The purpose of this study was: (1) to study the characteristics of Japanese international travelers based on pre-exposure prophylaxis (PrEP) status; and (2) to examine the actual situations of animal exposures during travel. We utilized data from the Japanese Registry for Infectious Diseases from Abroad (J-RIDA), a multicenter registry for imported infectious diseases in Japan [14], aiming to provide a better understanding of rabies exposure and effective preventive measures among Japanese international travelers.
Material and methods
Study design and data collection
A retrospective, descriptive study of animal-related exposure in Japanese travelers was conducted from October 1, 2017, to October 31, 2019, using the J-RIDA database. The J-RIDA case registration system was developed and maintained by the Joint Center for Researchers, Associates, and Clinicians Data Center at the National Center for Global Health and Medicine, Tokyo, Japan (https://www.jcrac.info/redcap/). Data entry to this system began in October 2017. As of December 2019, 16 centers, namely the National Center for Global Health and Medicine, Osaka City General Hospital, Rinku General Medical Center, Tokyo Metropolitan Health and Hospitals Corporation Ebara Hospital, Tokyo Metropolitan Bokutoh Hospital, Japanese Red Cross Narita Hospital, Kyoto City Hospital, Sapporo City General Hospital, Nara Medical University Hospital, Yokohama Municipal Citizen’s Hospital, Kagawa Prefectural Central Hospital, Toyama University Hospital, Nagoya City East Medical Center, Japanese Red Cross Nagoya Daini Hospital, Kyushu University Hospital, and Aomori Prefectural Central Hospital, had registered as collaborative facilities. Patients’ data, including demographics, travel history, pre-travel vaccination and consultation, country of exposure, and clinical evaluation, were collected. Participating medical institutions in J-RIDA registered all cases determined to be travel-related in the registry. In this study, data were extracted for cases among Japanese patients who visited these medical institutions because of animal exposure acquired while traveling in other countries.
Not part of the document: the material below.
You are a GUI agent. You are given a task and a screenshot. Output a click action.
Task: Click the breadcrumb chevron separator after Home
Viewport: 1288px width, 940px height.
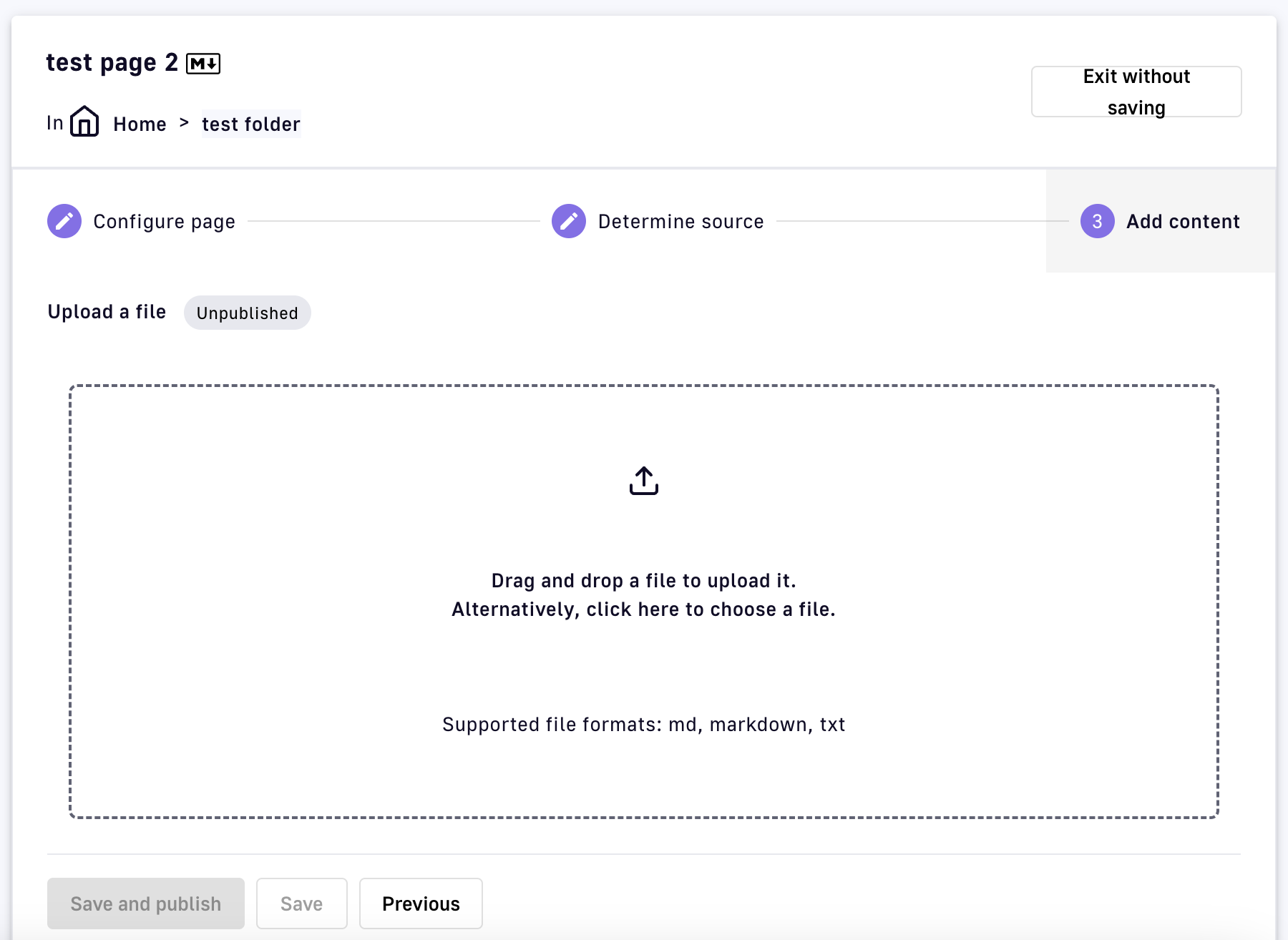185,123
The data retrieved from the database included the following: (i) demographics, including age, sex, travel details, availability of pre-travel consultation, and outcome; and (ii) animal-related exposure stratified by the type of animal. Animal exposure was classified into three categories according to the existing World Health Organization (WHO) definitions [15] as follows: Category I, touching, feeding, or licks on intact skin; Category II, nibbling of uncovered skin or minor scratches without bleeding; Category III, scratch or bite wounds that penetrate the skin, or contamination of mucous membranes by saliva. Category II and III exposures are regarded as wounds at risk of developing rabies. To determine whether the country where a patient had the animal exposure was a rabies-risk country, we used the country-specific rabies-risk assessment published by the US Centers for Disease Control and Prevention [16]. Countries that were not rabies free were considered rabies-risk countries. Countries were classified based on the geographic regions, as defined by the United Nations [17].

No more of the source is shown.